How to use voice files instead pure TTS?

Question

How to use voice files instead pure TTS?

Vadim2S opened this issue 3 years ago · 4 comments

In papers you say about LJ speech dataset test (4.3 Content replacement). Can you provide code for loading voice files instead pure sample generation in tts.py?

Answer 1 · 2022-01-22T15:02:13.000Z

Hello @Vadim2S, thanks for opening this issue, and apologies for the belated reply. The modeling code is a direct adaptation of Grad-TTS, so you can refer to the upstream repository for detailed instructions on how to load data. Hope this helps!

Answer 2 · 2023-01-05T02:50:01.000Z

I have this question as well. Looking at the inference code, it is unclear how I could drop-in replace running Grad-TTS with my own source WAV file. Any tips would be appreciated :) Or if you have pointers to any other methods of doing something similar.

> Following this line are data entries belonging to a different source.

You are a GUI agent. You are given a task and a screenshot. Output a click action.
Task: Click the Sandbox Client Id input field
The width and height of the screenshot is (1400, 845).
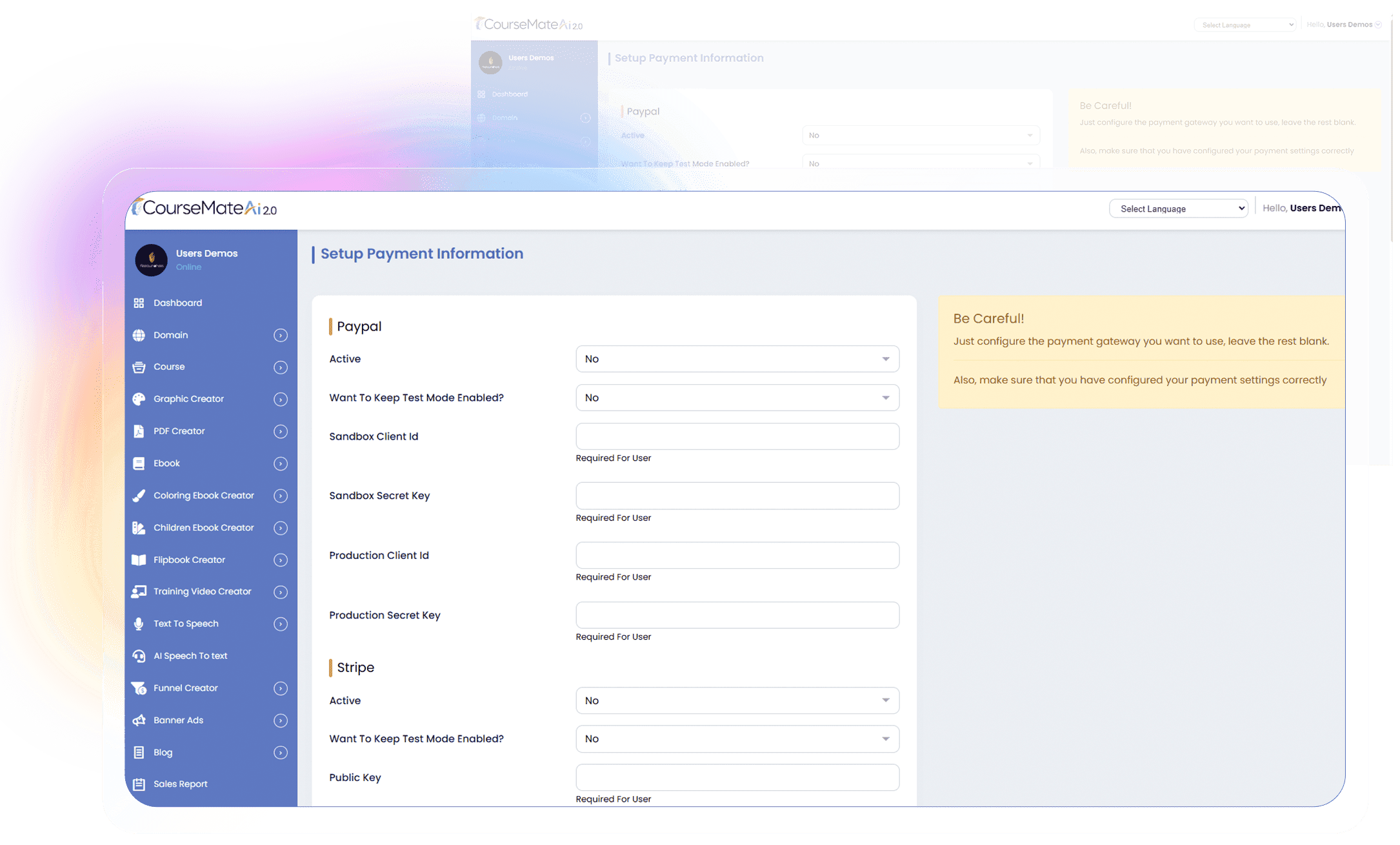[x=737, y=436]
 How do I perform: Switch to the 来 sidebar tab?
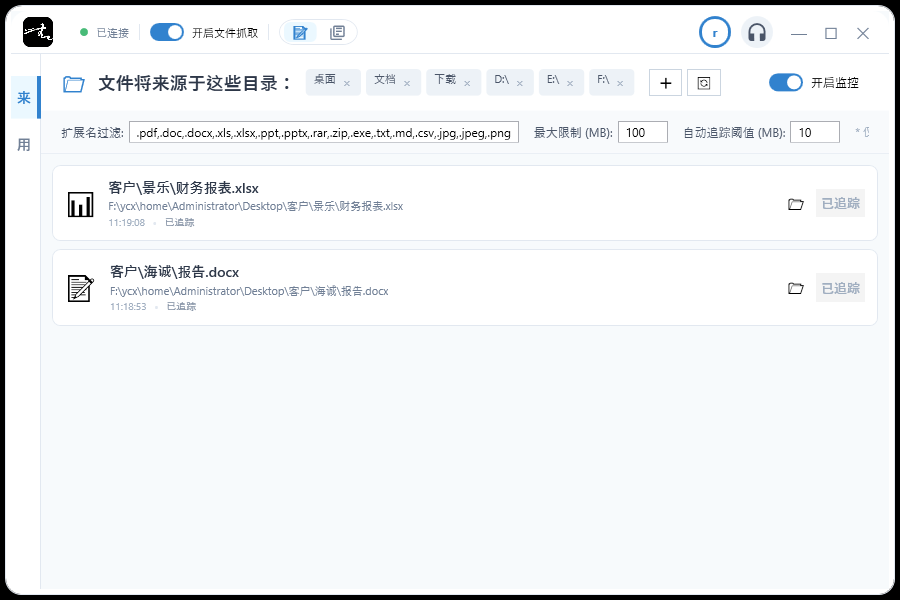pyautogui.click(x=23, y=98)
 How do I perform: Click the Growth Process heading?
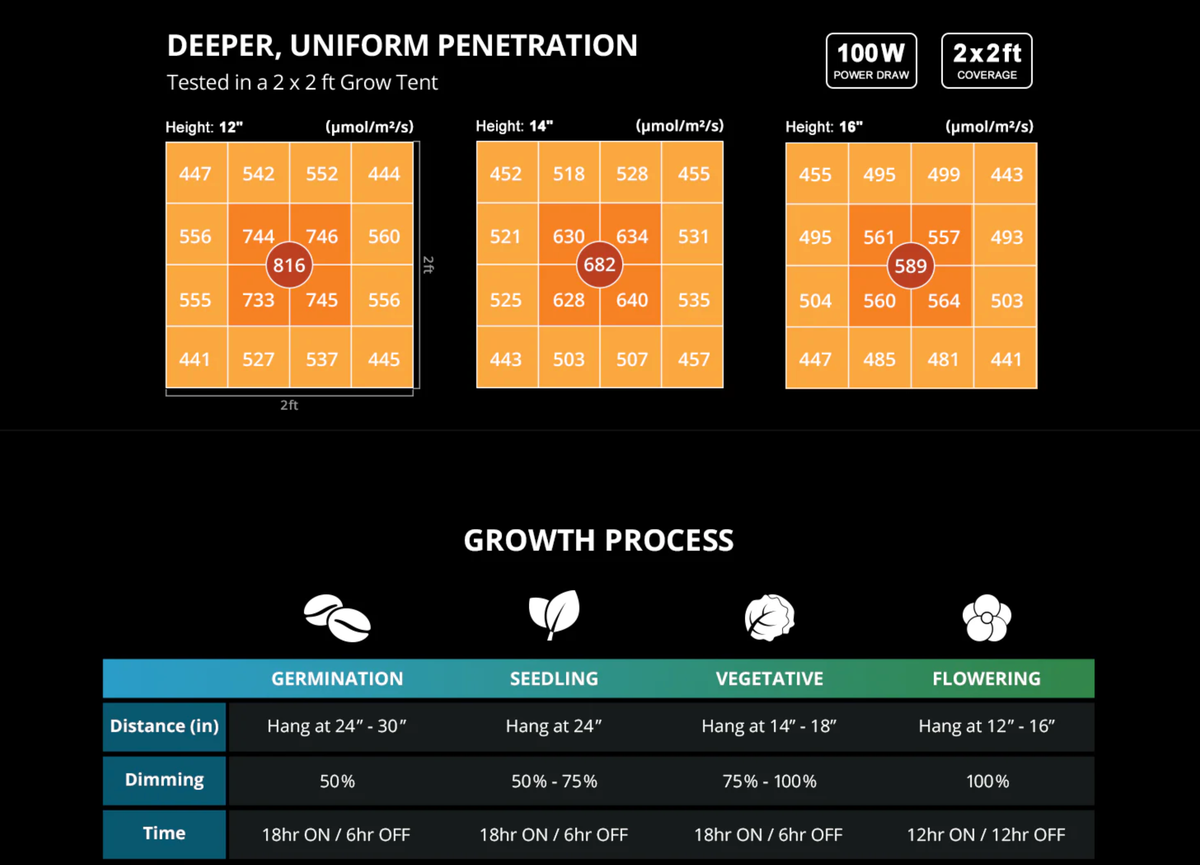(598, 541)
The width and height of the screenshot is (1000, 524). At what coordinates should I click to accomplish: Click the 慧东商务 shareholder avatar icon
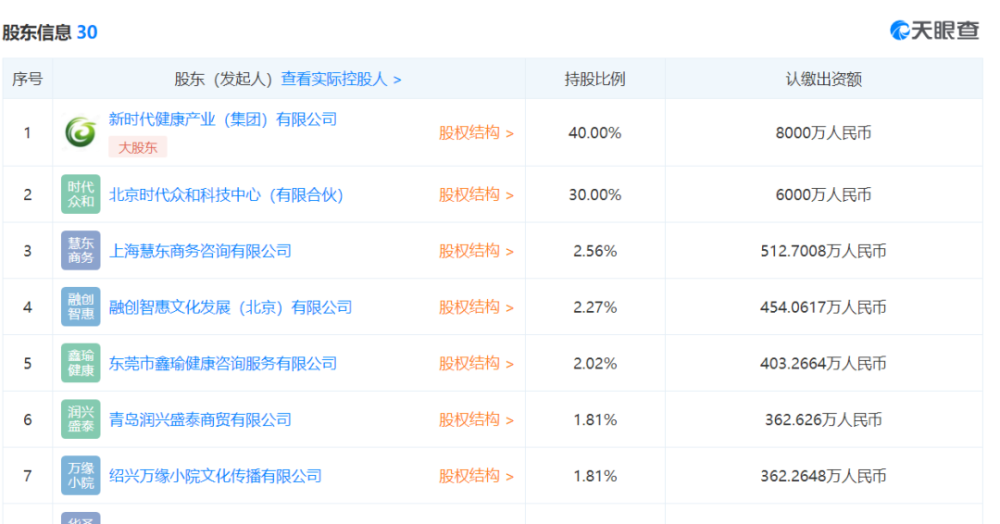[80, 251]
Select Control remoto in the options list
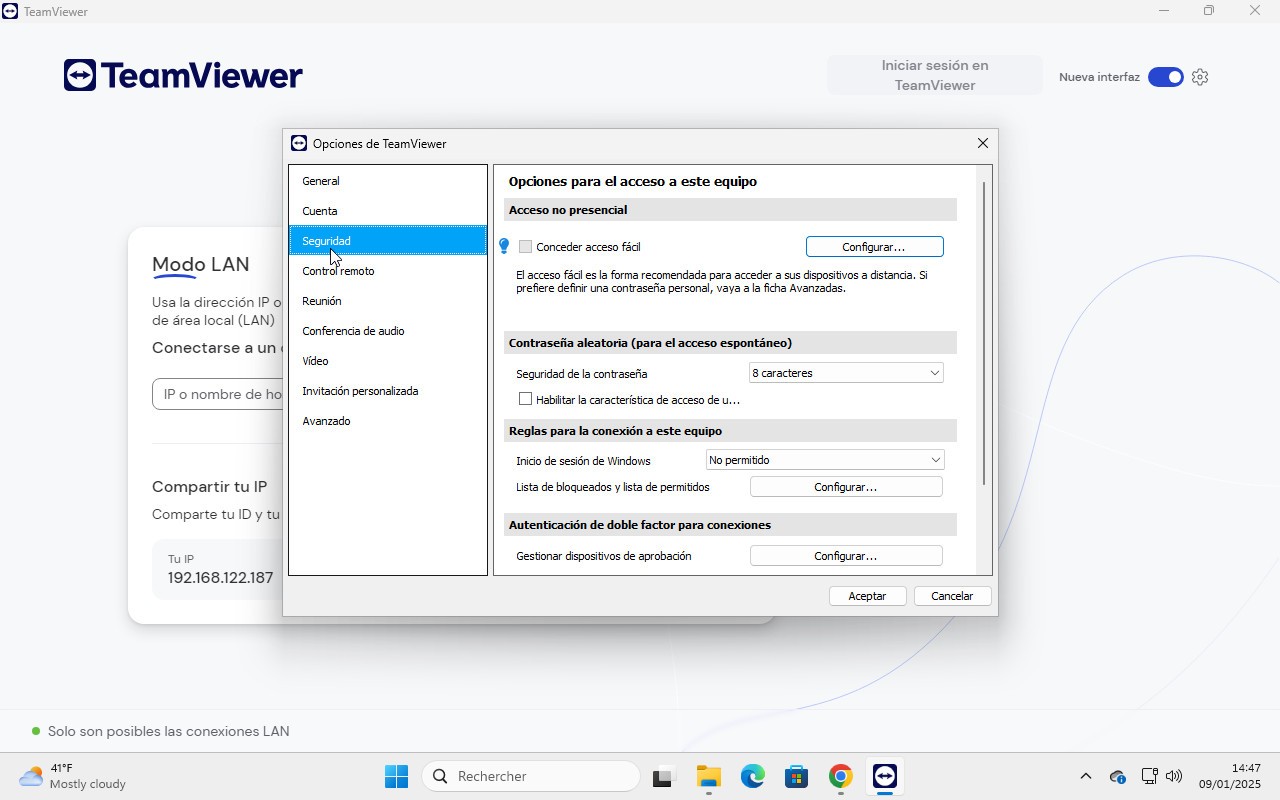This screenshot has height=800, width=1280. 338,271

Answer 3 · 2023-01-05T07:12:42.000Z

Hey @mvoodarla, thanks for opening this issue.

how I could drop-in replace running Grad-TTS with my own source WAV file

Could you explain in more detail what you mean by this? I assume this is in the context of content replacement.

Answer 4 · 2023-01-05T16:11:15.000Z

Yes, I would like to have the ability to submit a source wav file with or without a text transcription of it, and be able to replace a word or a set of words that was said in that source wav file. Does that make sense?